(Entries showing where items appear)
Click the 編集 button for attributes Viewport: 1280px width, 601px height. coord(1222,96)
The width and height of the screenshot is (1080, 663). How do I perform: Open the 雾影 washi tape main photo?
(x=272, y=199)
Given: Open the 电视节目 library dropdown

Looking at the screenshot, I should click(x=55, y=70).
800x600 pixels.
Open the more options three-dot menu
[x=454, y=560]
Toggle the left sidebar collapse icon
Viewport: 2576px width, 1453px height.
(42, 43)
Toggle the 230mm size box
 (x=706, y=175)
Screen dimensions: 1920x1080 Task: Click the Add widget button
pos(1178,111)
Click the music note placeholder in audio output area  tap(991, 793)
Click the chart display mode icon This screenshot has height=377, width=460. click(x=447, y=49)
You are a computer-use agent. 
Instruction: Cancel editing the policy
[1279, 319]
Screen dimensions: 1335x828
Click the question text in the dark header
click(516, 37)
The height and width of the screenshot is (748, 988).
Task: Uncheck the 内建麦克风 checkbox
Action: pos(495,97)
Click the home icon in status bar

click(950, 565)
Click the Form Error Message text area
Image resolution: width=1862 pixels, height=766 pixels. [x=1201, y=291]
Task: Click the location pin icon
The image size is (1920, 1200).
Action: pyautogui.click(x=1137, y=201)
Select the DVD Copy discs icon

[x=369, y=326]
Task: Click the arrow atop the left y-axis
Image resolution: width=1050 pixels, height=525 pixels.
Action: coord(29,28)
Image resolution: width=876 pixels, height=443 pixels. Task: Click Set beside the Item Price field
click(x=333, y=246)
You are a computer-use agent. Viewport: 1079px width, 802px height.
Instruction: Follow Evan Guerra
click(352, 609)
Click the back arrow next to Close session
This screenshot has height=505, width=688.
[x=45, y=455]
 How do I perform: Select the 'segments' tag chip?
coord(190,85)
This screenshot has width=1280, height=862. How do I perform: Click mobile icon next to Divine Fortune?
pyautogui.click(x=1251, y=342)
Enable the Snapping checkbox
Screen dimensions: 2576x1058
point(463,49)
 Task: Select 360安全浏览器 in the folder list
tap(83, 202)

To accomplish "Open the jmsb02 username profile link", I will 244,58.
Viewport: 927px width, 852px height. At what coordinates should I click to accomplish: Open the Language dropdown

**WHAT THE TASK ASKS:** Please pick out every line above that contains the word "next" and copy each one in full.

**WRITTEN ANSWER:**
Click the back arrow next to Close session
This screenshot has width=1280, height=862. How do I perform: Click mobile icon next to Divine Fortune?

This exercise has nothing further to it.